Topswara.com -- Maraknya kekerasan seksual terhadap anak, menjadikan staf ahli Menteri Bidang Pembangunan Keluarga Kementrian Pemberdayaan Perempuan dan Perlindungan Anak (KemenPPPA), Indra Gunawan mengungkapkan keluarga dan masyarakat dapat berkontribusi mencegah tindak pidana kekerasan seksual (TPKS).
Menurut Indra Gunawan untuk mencegah terjadinya kekerasan seksual dapat dimulai dari keluarga, sebab keluarga merupakan lembaga terkecil yang aman bagi setiap anggota, keluarga bisa melindungi anak-anak mereka dari kekerasan seksual. (idn Times 26 Agustus 2023).
Sementara itu, anggota himpunan Psikologi Indonesia (HIMPSI) dan asosiasi psikologi Forensik (APSIFOR), Ratri Kartikaningtyas mengatakan kekerasan seksual bisa terjadi dan dilakukan oleh orang terdekat korban karena adanya relasi kuasa yang merugikan pihak korban.
Padahal seharusnya membentuk keluarga yang sehat jasmani dan rohani, dapat dimulai dari orang tua begitupun dengan pencegahan kekerasan seksual terhadap anak dapat dimulai dari keluarga. (Republika.co.id 27 Agustus 2023)
Keluarga sebagai lembaga terkecil mampu mencegah kekerasan seksual pada anak karena keluarga adalah tempat mendidik anak-anak agar menjadi anak shalih shalihah, keluarga khususnya orang tua berkewajiban mendidik anaknya yang nantinya akan dimintai pertanggung jawaban di akhirat.
Namun kondisi saat ini, sistem kehidupan kapitalisme sekularisme, memisahkan agama dari kehidupan menjadikan manusia-manusia yang hanya memuaskan nafsunya. Karena standart kapitalisme sekuler adalah diperolehnya kenikmatan sepuas puasnya, melahirkan manusia yang bebas tanpa batas tanpa takut dosa.
Beredarnya konten-konten yang merusak moral dianggap sebagai hal biasa bahkan dinilai bisa mendatangkan uang dibiarkan liar menyelimuti ruang kahidupan saat ini. Kondisi ekonomi masyarakatpun turut memberikan andil maraknya kekerasan seksual pada anak.

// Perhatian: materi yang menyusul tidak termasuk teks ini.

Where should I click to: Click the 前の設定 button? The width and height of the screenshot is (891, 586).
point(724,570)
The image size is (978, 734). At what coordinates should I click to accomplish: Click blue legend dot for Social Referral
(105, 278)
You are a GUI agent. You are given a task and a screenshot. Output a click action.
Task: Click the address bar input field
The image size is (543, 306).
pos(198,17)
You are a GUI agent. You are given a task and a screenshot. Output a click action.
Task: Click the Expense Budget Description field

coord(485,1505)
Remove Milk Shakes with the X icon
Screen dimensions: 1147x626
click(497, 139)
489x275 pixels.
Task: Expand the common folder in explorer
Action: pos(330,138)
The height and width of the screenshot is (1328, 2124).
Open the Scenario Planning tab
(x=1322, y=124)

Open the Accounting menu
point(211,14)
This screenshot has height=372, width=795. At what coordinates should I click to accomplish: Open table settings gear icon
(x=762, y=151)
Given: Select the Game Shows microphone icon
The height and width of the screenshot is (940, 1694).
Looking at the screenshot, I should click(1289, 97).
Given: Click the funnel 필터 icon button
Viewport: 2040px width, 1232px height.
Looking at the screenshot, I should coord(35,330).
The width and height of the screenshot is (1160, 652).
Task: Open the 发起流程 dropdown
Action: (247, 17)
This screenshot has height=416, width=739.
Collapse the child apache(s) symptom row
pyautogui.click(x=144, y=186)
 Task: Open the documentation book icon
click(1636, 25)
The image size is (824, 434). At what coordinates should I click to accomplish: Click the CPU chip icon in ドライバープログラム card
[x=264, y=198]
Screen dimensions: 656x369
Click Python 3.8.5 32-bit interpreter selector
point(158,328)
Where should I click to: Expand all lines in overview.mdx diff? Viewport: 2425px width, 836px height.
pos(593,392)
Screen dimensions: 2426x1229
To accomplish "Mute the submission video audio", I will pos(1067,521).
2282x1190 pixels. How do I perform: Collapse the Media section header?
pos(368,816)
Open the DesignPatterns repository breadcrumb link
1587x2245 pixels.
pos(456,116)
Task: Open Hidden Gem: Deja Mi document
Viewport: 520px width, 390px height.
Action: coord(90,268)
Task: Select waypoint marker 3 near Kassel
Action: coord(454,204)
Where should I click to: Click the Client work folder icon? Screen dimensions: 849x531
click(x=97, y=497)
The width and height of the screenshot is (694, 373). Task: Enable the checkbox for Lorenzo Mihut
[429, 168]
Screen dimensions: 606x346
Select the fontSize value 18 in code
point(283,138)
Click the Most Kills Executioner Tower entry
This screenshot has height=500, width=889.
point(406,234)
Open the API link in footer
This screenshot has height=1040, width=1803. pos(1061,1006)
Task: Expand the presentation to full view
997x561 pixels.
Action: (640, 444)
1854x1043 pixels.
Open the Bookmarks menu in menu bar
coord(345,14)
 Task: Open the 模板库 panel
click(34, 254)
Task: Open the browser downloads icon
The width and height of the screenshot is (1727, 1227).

Beberapa penelitian menyebutkan bahwa kekerasan seksual terhadap anak dilakukan oleh keluarga terdekat dan di dalam rumah, disebabkan sempitnya lapangan pekerjaan bagi para laki-laki atau ayah, akhirnya tidak mampu mencukupi kebutuhan ekonomi keluarga, mendorong para perempuan atau ibu sibuk memenuhi kebutuhan keluarga, mendorong untuk bekerja. Melupakan kewajiban utamanya sebagai pendidik generasi.
Ditambah lagi tiadanya peran negara dalam memberikan sanksi yang menjerahkan pelaku maksiat, ini semua menjadikan maraknya kekerasan seksual dalam keluarga.
Berbeda dengan sistem Islam, Islam memberikan penjagaan pada rakyatnya dari kemaksiatan, melalui pendidikan Islam yang dilandasi akidah Islam mencetak generasi berkepribadian Islam yaitu generasi yang memiliki pola pikir Islam dan pola sikap Islam yakni dalam memenuhi kebutuhan dan nalurinya berdasarkan Islam.
Selalu mempertimbangkan perintah dan larangan Allah SWT. Pendidikan semacam ini melahirkan panadangan yang sama pada hukum Allah bahwa zina hukumnya haram. Negara akan melarang penyebaran konten konten maksiyat bahkan memberi sanksi kepada pihak-pihak yang menyebarkannya.
Sistem ekonomi dalam sistem Islam juga akan memastikan individu rakyat terpenuhi kesejahteraannya. Laki-laki atau ayah bekerja memenuhi kebutuhan nafkah untuk keluarga sehingga ibu fokus untuk mendidik anak dan mendampinginya di rumah.
Jika terjadi perzinaan negara akan memberikan sanksi yang tegas kepada palaku, diberikan hukuman 100 kali dera dan yang muhshon atau yang sdh menikah akan dirajam, hukuman ini diperskasikan dihadapan khalayak kaum muslimin sanksi Islam ini akan berperan sebagai pencegah orang lain melakukan kemaksiatan yang sama dan penebus dosa bagi pelaku kemaksiatan.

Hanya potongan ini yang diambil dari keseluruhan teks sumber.